■ EXERCISE PROMPT
Reproduce the data below line by line, from its first line to the line with "Accueil (82, 243)", both included, and nothing past that point.

Stored records

Segment Open

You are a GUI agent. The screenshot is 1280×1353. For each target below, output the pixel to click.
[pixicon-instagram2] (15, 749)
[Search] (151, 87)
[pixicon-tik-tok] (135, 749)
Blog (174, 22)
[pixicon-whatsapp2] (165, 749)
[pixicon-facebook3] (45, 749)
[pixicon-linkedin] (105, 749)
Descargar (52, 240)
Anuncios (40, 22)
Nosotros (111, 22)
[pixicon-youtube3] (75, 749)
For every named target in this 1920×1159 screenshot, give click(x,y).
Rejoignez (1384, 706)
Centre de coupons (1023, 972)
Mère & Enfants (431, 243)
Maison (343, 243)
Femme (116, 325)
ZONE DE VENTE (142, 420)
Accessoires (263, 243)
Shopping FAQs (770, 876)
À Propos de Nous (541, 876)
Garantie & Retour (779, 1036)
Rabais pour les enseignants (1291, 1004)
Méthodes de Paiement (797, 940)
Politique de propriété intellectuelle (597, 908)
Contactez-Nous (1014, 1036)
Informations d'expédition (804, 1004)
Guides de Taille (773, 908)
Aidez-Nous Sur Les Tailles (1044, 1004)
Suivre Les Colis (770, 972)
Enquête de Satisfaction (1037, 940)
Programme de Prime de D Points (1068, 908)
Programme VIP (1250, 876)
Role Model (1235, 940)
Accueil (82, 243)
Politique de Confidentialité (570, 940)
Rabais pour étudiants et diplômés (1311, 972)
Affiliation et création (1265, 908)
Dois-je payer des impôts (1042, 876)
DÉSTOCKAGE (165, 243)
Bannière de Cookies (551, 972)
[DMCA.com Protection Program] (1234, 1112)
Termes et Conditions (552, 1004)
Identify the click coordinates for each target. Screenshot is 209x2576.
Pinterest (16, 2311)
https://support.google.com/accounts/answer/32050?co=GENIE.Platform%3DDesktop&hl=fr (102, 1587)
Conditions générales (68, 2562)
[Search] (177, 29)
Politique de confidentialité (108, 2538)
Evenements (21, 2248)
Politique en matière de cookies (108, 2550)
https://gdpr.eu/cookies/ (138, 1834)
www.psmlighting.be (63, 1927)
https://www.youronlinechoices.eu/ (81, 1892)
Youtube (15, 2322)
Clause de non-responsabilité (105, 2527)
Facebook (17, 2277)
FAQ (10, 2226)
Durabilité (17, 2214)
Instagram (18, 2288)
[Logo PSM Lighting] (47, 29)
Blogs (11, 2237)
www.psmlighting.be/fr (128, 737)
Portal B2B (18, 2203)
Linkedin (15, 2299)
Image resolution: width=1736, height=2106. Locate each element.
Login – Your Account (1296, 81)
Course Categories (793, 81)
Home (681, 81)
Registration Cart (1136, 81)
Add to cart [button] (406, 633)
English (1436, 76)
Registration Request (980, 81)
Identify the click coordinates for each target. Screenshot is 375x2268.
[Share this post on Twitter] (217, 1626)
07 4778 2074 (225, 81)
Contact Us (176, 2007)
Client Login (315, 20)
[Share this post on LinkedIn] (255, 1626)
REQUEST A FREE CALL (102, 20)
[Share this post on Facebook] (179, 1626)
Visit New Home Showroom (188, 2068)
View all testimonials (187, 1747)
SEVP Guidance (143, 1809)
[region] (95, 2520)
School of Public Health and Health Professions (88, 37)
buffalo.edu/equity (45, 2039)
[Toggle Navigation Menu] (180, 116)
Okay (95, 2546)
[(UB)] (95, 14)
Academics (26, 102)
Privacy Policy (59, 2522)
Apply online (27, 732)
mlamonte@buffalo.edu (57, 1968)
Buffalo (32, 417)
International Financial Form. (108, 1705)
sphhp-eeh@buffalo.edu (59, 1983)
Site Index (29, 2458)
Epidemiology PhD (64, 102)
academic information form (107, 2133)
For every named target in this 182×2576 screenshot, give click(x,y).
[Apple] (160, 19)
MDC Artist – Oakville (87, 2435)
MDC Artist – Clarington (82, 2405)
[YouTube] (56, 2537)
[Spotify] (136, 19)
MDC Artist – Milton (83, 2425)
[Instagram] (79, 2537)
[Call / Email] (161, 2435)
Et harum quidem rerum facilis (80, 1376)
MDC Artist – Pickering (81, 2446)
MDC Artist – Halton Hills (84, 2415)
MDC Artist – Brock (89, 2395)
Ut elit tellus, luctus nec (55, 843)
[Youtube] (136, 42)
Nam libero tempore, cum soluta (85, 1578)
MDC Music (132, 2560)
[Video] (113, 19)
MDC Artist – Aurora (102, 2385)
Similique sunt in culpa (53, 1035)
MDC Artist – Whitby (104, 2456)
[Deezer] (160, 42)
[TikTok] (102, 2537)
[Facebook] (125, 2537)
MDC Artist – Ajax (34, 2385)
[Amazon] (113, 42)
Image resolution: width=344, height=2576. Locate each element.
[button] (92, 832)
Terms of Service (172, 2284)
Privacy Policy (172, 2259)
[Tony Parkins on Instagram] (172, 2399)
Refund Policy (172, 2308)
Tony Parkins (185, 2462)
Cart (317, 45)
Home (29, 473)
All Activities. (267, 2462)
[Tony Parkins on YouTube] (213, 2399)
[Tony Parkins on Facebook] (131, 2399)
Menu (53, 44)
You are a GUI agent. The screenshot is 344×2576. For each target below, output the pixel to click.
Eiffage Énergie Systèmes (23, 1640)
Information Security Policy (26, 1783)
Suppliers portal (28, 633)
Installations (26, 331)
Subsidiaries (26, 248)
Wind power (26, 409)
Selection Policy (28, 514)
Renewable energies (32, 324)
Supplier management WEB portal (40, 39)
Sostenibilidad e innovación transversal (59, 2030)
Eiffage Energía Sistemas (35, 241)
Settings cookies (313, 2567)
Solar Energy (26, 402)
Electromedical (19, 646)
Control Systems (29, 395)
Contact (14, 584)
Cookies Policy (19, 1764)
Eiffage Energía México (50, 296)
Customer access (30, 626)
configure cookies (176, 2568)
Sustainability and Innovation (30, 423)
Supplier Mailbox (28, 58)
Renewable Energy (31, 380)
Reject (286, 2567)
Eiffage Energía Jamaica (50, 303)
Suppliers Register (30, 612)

Segment Closed

■ WRITTEN ANSWER
You are a GUI agent. The screenshot is 1280×1353. For each target below, output the pixel to click.
[pixicon-instagram2] (15, 749)
[Search] (151, 87)
[pixicon-tik-tok] (135, 749)
Blog (174, 22)
[pixicon-whatsapp2] (165, 749)
[pixicon-facebook3] (45, 749)
[pixicon-linkedin] (105, 749)
Descargar (52, 240)
Anuncios (40, 22)
Nosotros (111, 22)
[pixicon-youtube3] (75, 749)
For every named target in this 1920×1159 screenshot, give click(x,y).
Rejoignez (1384, 706)
Centre de coupons (1023, 972)
Mère & Enfants (431, 243)
Maison (343, 243)
Femme (116, 325)
ZONE DE VENTE (142, 420)
Accessoires (263, 243)
Shopping FAQs (770, 876)
À Propos de Nous (541, 876)
Garantie & Retour (779, 1036)
Rabais pour les enseignants (1291, 1004)
Méthodes de Paiement (797, 940)
Politique de propriété intellectuelle (597, 908)
Contactez-Nous (1014, 1036)
Informations d'expédition (804, 1004)
Guides de Taille (773, 908)
Aidez-Nous Sur Les Tailles (1044, 1004)
Suivre Les Colis (770, 972)
Enquête de Satisfaction (1037, 940)
Programme de Prime de D Points (1068, 908)
Programme VIP (1250, 876)
Role Model (1235, 940)
Accueil (82, 243)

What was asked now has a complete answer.